Flexible Simulation Based Inference for Galaxy Photometric Fitting with Synthesizer

Imagine you are an astronomer trying to figure out the secrets of a galaxy. You look at it through a powerful telescope (like the James Webb Space Telescope), and you see a faint smudge of light. You want to know: How heavy is it? How old are its stars? Is it dusty? Is it forming new stars right now?

Traditionally, figuring this out is like trying to guess the ingredients of a secret soup by tasting it, but you have to cook a new pot of soup from scratch for every single guess you make. If you want to be sure, you might have to cook millions of pots. This is slow, expensive, and impossible if you have to do it for billions of galaxies.

This paper introduces a new tool called Synference that changes the game. Here is how it works, explained simply:

1. The Old Way: The "Cook-From-Scratch" Method

Imagine you are a detective trying to identify a suspect. The old method (called "Nested Sampling" or "MCMC") is like this:

You guess a suspect's height, weight, and hair color.
You go to the police station, find a photo of a person with those exact traits, and compare it to the crime scene photo.
If it doesn't match, you throw the photo away, pick a new random suspect, and go back to the station to find a new photo.
You repeat this thousands of times for just one galaxy.
The Problem: If you have 3,000 galaxies, this takes months of computer time. If you have 20 billion galaxies (which future telescopes will find), this method would take longer than the age of the universe.

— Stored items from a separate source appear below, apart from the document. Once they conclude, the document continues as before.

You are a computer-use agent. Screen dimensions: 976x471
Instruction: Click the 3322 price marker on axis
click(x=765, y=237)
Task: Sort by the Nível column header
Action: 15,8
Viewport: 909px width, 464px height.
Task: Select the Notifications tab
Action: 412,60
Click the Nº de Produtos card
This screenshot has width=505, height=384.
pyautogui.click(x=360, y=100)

2. The New Way: The "Super-Intuitive Chef" (Synference)

Synference uses a technique called Simulation-Based Inference (SBI). Instead of cooking from scratch every time, we train a "Super-Intuitive Chef" (a neural network) once, and then they can guess the ingredients instantly.

Here is the step-by-step process:

Step 1: The Training Camp (Simulation)
The scientists use a powerful simulator (called Synthesizer) to cook up one million fake galaxies. They know the exact recipe for every single one (e.g., "This one has 10 billion stars, is 5 billion years old, and is very dusty"). They take pictures of these fake galaxies to create a massive "Training Library."
Step 2: The Training (Learning the Pattern)
They feed this library into the "Super-Intuitive Chef" (the AI). The AI looks at the picture of a fake galaxy and tries to guess the recipe. It gets it wrong, learns, gets it wrong again, learns, and eventually, it memorizes the connection between the look of a galaxy and its physical properties.
- Analogy: It's like showing a child a million pictures of dogs and cats, telling them which is which, until the child can look at a new animal and instantly know what it is without thinking.
Step 3: The Instant Inference (The Magic)
Now, when a real galaxy is observed, the AI doesn't need to cook anything. It just looks at the picture and says, "Ah, this looks like the 45,000th fake galaxy I studied. It's 10 billion years old and dusty."
- The Speed: The old method took 80 hours of computer time to analyze 3,000 galaxies. Synference did it in 3 minutes. That is a 1,700 times speedup. It's like going from walking across the country to teleporting.

3. Why This Matters

The "Amortized" Benefit: The hard work (training the AI) is done only once. After that, analyzing a new galaxy is free and instant. This is crucial because future telescopes will find billions of galaxies. We need a tool that can handle that volume.
Full Uncertainty: The old methods often just give you a single "best guess" (e.g., "It is 5 billion years old"). Synference gives you the whole story. It says, "It's likely 5 billion, but it could be 4.8 or 5.2, and here is the probability of each." It captures the "fuzziness" of the universe.
Testing Different Recipes: The authors used Synference to test two different "cookbooks" (models of how stars are made). They found that one cookbook consistently made galaxies look heavier than the other. This helps scientists realize that the "recipe" they are using might need tweaking.

4. The Results

The team tested Synference on real galaxies from the JADES survey (using the James Webb Space Telescope).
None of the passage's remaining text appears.